During Wednesday's meeting, the board:
- Approved a healthy raise for the hospital's registered nurses, which should actually help the hospital save money;
- Endorsed the hiring of board member Deepak Bansal, a certified public accountant, as the hospital's new chief financial officer
- Learned that the hospital marked its fourth straight month with a positive cash flow, earning $531,000 more than it spent during June. That’s compared to a loss of $1.99 million in June 2011.
But despite that good news, the hospital is still in a state of financial crisis, chairwoman Kye Walker told the board. The positive cash flow is more than offset by more than $30 million in debt accrued over the years.

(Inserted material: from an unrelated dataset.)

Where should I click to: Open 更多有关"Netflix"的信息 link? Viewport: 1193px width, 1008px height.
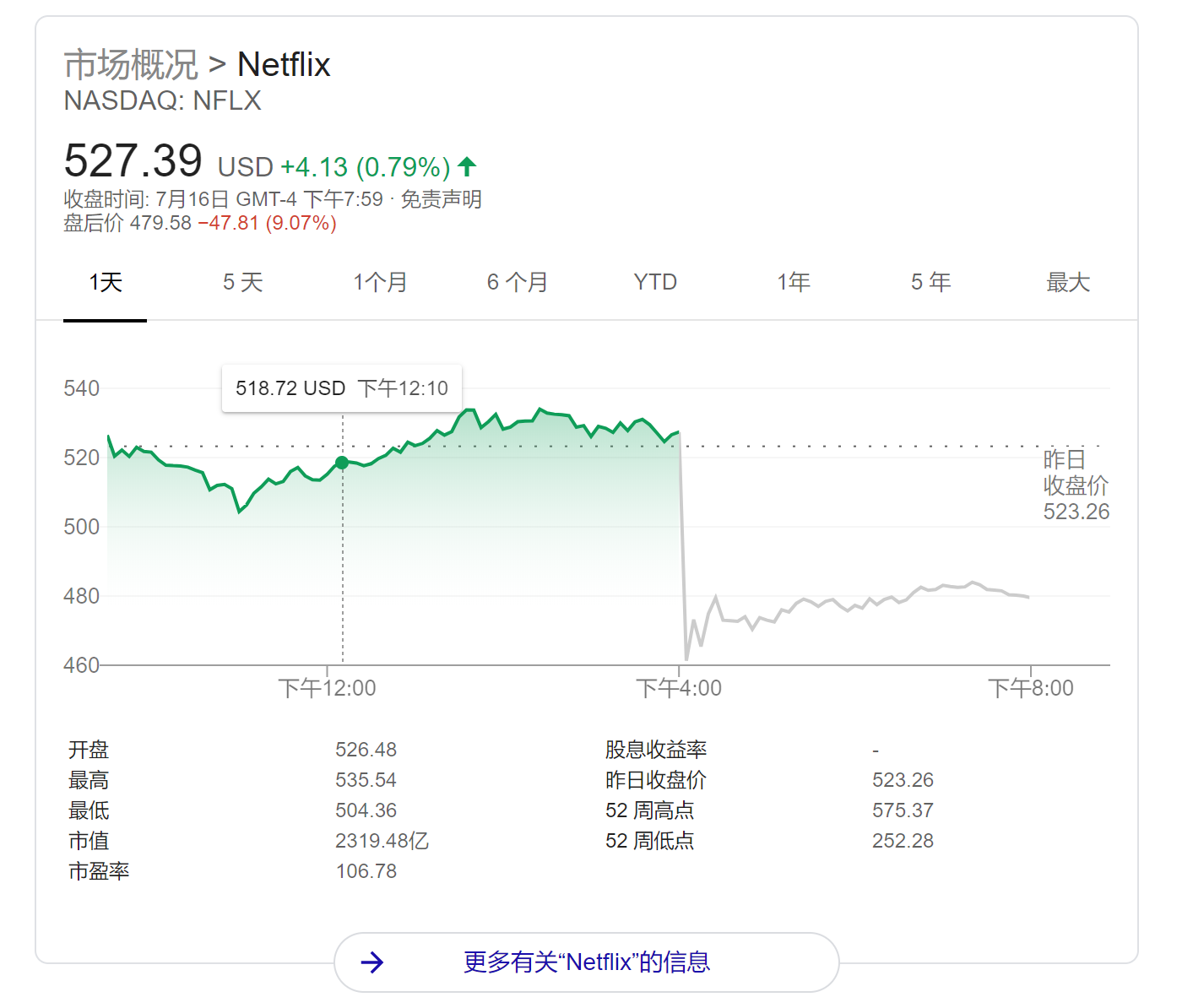pyautogui.click(x=587, y=962)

According to Walker, at least one of the hospital's creditors is at the end of his rope and has issued an ultimatum: Either the hospital pays at least $2 million on what it owes or the creditor will withhold any further services.
Otherwise, she said, “The board will have to consider shutting down some services.”

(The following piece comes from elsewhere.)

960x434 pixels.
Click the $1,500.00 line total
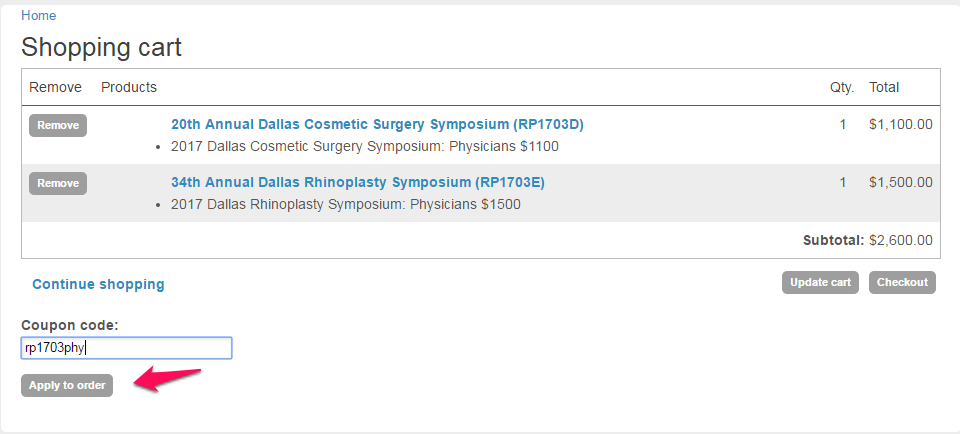900,183
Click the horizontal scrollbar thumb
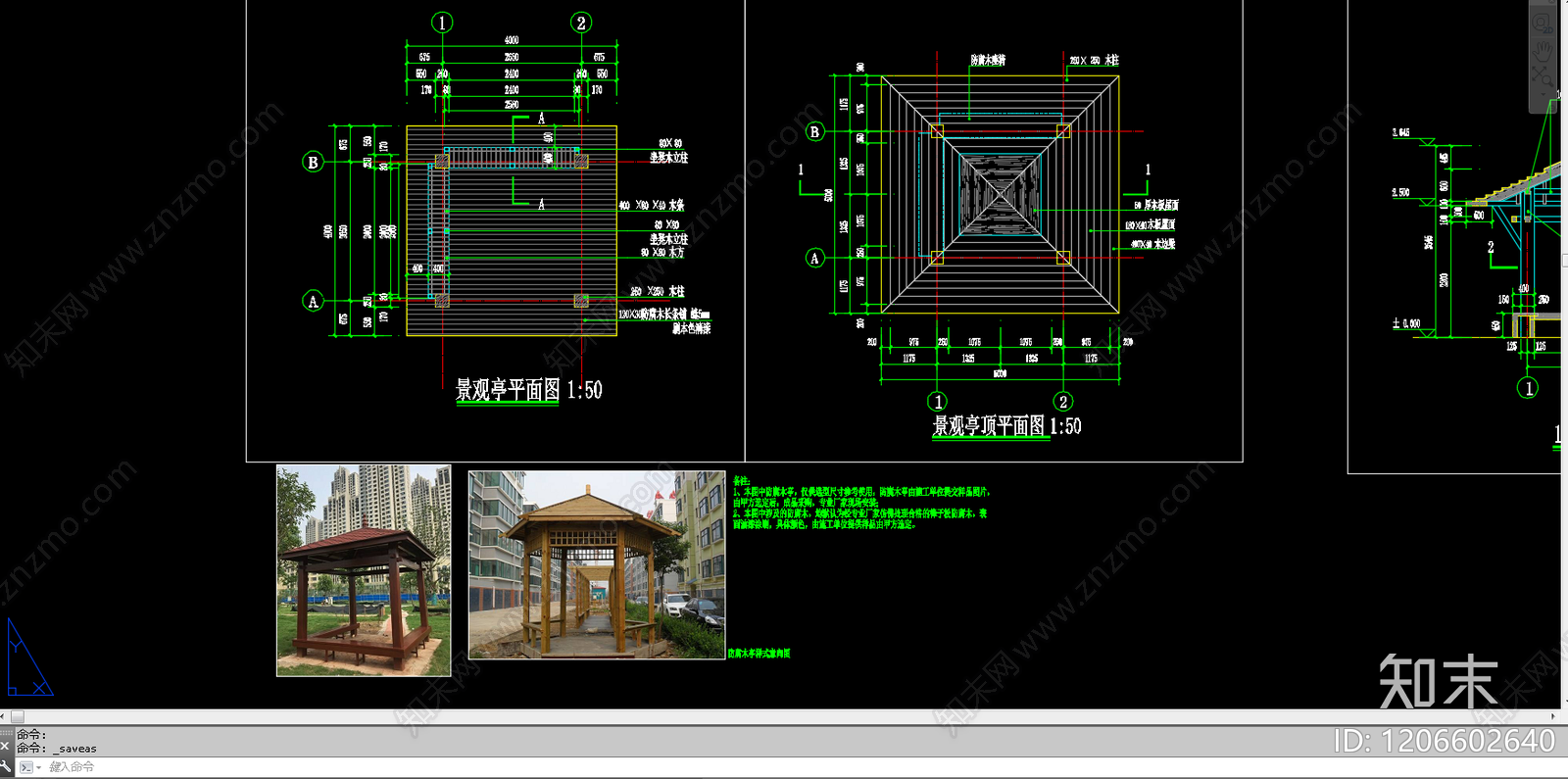This screenshot has height=779, width=1568. point(18,717)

The problem with curtailing services is that it adversely affects revenue, JFL Chief Executive Officer Jeff Nelson said.
To forestall that, the hospital has looked at a variety of funding options that will bring in enough money to put a dent in the debt. At a meeting earlier this month, the board heard two proposals from private groups interested in operating the hemodialysis unit, both as part of a larger clinical development. Afterwards the board asked the JFL executive team to issue a request for proposals for others interested in running the program.
The original suggestion had been for the RFP to be open only 15 days, but Wednesday the board expanded it to 30 days, closing on Aug. 17. Nelson told board members there were groups interested in bidding, but they needed more time to tour the facility and get the information necessary to put together a serious proposal.
Nelson also has been talking with hospital management companies, some of whom might be interested in taking over operation of the hospital in exchange for an infusion of cash big enough to clean up the hospital's books.
Nelson reiterated, as he has repeatedly during the months of discussion on financing alternatives, that any such discussion has to adhere to three basic principles – the hospital has to remain government-owned, open to all and nonprofit.
One of the country's larger hospital management companies has already passed on JFL, but at least one other is interested in talking, Nelson said.
The attorney general's office has yet to weigh in on whether Virgin Islands law would allow a for-profit management group to operate the island's nonprofit hospital.
Nelson added that he has no financial interest either in other hospital management companies or in any of the groups bidding on managing the dialysis unit.
In approving an increase in the pay scale for registered nurses, the board was following through on a long-stated promise. Since February, when the hospital laid off 85 certified nursing assistants and licensed practical nurses, Nelson has said the goal is to reward the registered nurses, who now handle all aspects of nursing at the hospital, and to reduce by 90 percent the use of expensive traveling nurses.
The new pay scale was worked out in negotiations between the nurses union and the hospital, the Schneider Regional Medical Center and the Department of Health.
Under the new pay scale, the opening salary for zero to two years experience jumps from the current $47,800 a year to $63,000, an increase of 31 percent.
The other new wages are: 3-5 years experience, $66,000 annually; 6-10 years, $75,000; 11-15 years, $76; 16 years or longer experience, $79,000.
The new pay scale raises the average salary of the JFL nursing staff from $51,000 to $72,000, and is retroactive to last Oct. 1.
The new salary will cost an additional $2.6 million a year, plus about a $900,000 cost for the retroactive pay. However, Nelson said the additional cost will be more than offset by the reduced use of traveling nurses.
JFL has tried to recruit more local RNs, he said, but the prevailing wages were not competitive with other possibilities registered nurses have. The new scale makes the hospital a more attractive option, he said.
Bansal has been the board member with financial background for several years and knows as well as anyone how dire the hospital's situation is. That's why he was willing to step into the void of the vacant chief financial officer position.
“We've got to a save this hospital,” he said after the meeting.
Bansal has run his own accounting firm on St. Croix since 2012. He has taught at the University of the Virgin Islands. He was one of several candidates both local and from off-island to apply for the position, Walker reported to the board.
Bansal stepped down as a board member to take the position. The board was already short two members from its official complement, and now has only six members instead of the nine.
Walker worried that the small number might make it more difficult to get a quorum for meetings. In the past she has called on the Executive Branch to hurry in filling the two vacancies.